Most airlines offer travel insurance plans and encourage customers to purchase these plans through them. Some companies have the option to add a plan during checkout, while others may have to scroll to the bottom of the page or search for coverage on their website.

Airlines often work with a reputable partner to offer single-trip and annual plans, noting online that these come from a third-party — not the company itself. Some others also promote insurance plans tied to certain vacation packages. Each of these plans and packages varies, depending on the airline and your personal information (you should check with the airline to see if you can get any special offers or discounts if you’re a valued member).

While it’s easy to add travel insurance through the same airline you booked, it’s important to understand the value of comparison shopping. Squaremouth says it’s important to shop around to compare plans and prices from multiple providers to ensure you get the best deal.

“The majority of airlines that offer travel protection do so in partnership with a single provider, often limiting the coverage a traveler can choose from,” James Clark, content specialist for Squaremouth, tells CBS News. “With fewer options available, it can be difficult for travelers to find a plan that meets their specific travel needs, provides adequate coverage and is priced affordably for their trip.”

This makes it “tricky” to tell if premiums displayed match what other providers are charging for similar coverage, Clark adds.

For example, if you’re searching for travel insurance on March 10, 2023, for two New Yorkers planning a $5,000 trip to Mexico at the end of April (April 24-30), then you’ll be able to view dozens of comprehensive policies ranging from $72 to $282. If your priority is medical travel insurance, then you’ll be able to see policies that offer $250,000 in medical evacuation and $75,000 in primary medical coverage for as low as $100. With the ability to compare hundreds of policies from vetted providers within seconds, you have a greater chance of slashing your costs. 

What to watch out for

If you do choose to get insurance through an airline, then “keep an eye out for potential red flags within the policies they are presented,” Clark warns. Here are two things to evaluate carefully:

  • Cost: The price of travel insurance should be between 5% to 10% of your total trip costs, according to Squaremouth. If you’re seeing prices above that, then you’ll want to reevaluate the plan.
  • Coverage: The type of coverage you’re getting should be reviewed closely. You want to make sure you’re getting the most bang for your buck. For example, medical coverage is critically important if you’re traveling internationally since your health insurance — whether it’s private or through the government — likely won’t cover you overseas. A travel insurance policy should “include at least $50,000 in emergency medical and $100,000 in medical evacuation coverage if a traveler is going abroad,” Clark says. You should also scan to see other additional perks like delays and lost luggage coverage that is included in your plan.

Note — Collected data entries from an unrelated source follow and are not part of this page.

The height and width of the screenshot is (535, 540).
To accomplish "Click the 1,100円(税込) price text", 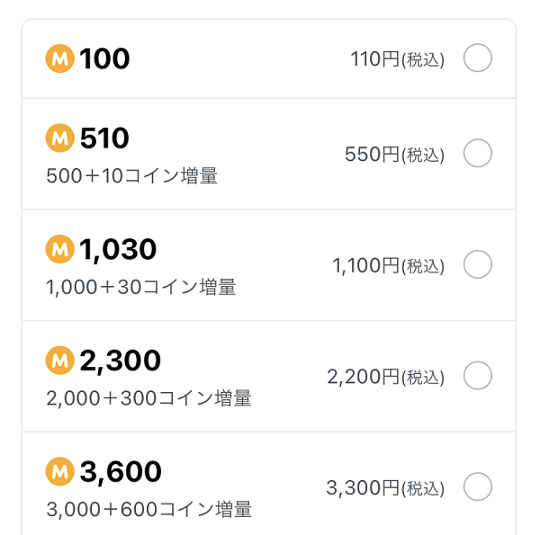I will [388, 266].
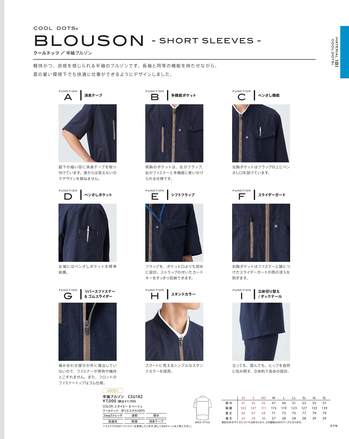The width and height of the screenshot is (349, 439).
Task: Click the UNISEX label badge
Action: (x=113, y=390)
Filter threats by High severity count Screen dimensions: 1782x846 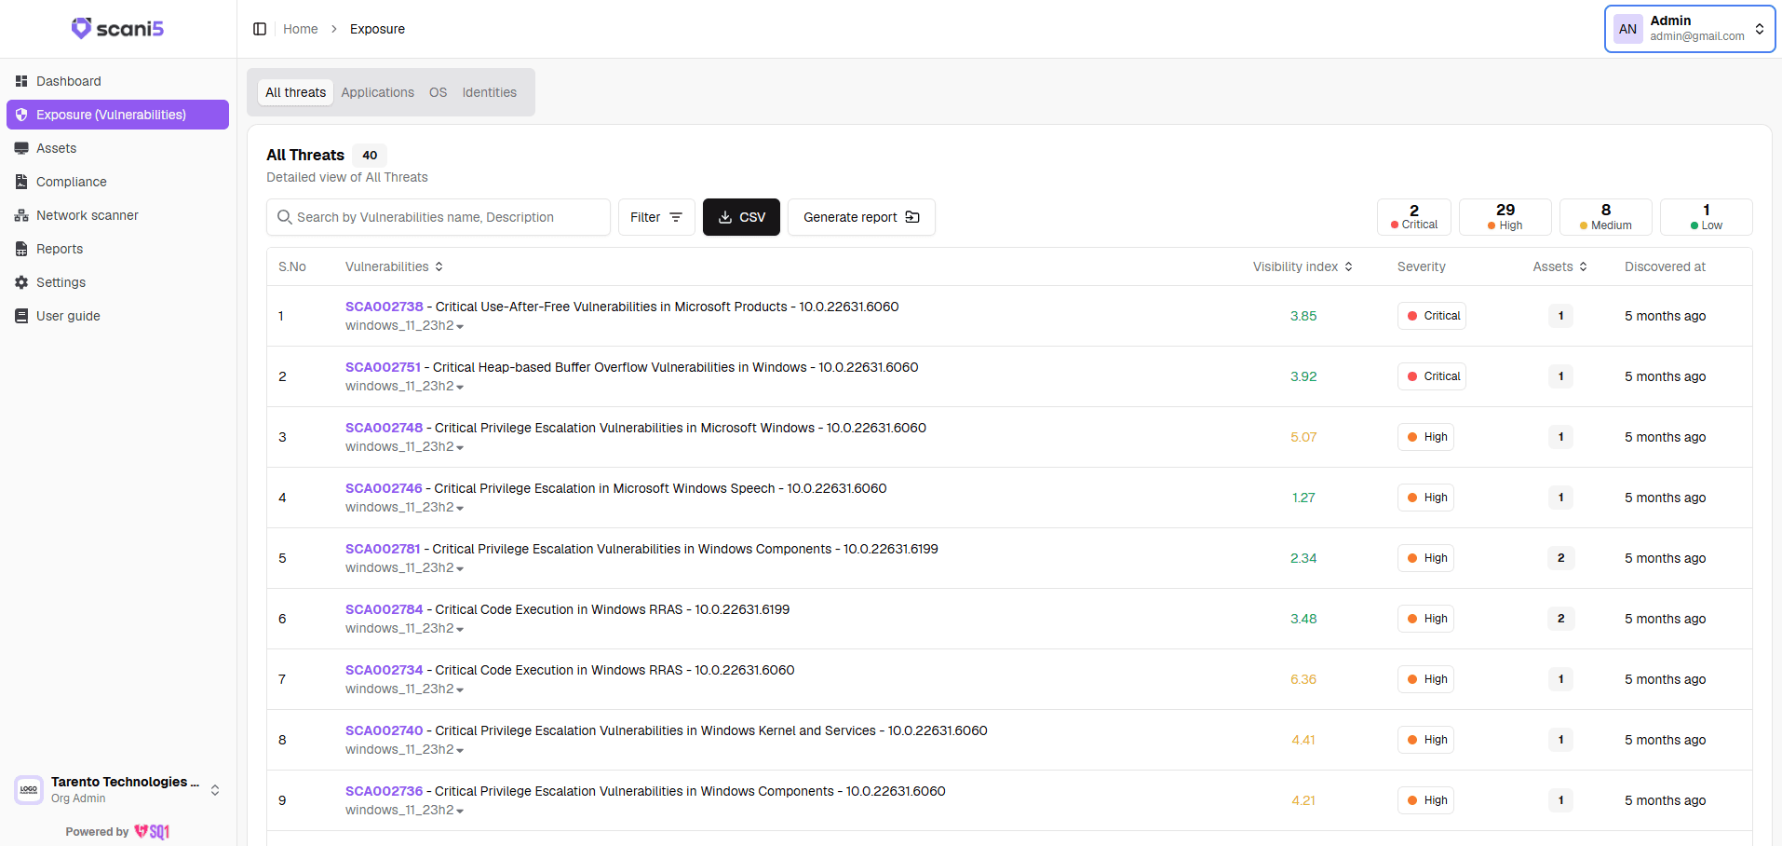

Ultimately, the more research and choices you have, the better. Even if you opt to buy from your airline, you should still consider doing an apples-to-apples comparison on a marketplace like Squaremouth, typing in your traveler and trip information to see if you can get the same benefits for less.

“Today’s travelers have more travel insurance policies and providers at their disposal than ever before. Those that take the time to shop around and compare plans usually end up with the better deal. Though airlines do offer a convenient, one-stop option for travelers looking to protect their trip investment, the policies available may not be the best fit for all travel scenarios,” Clark says.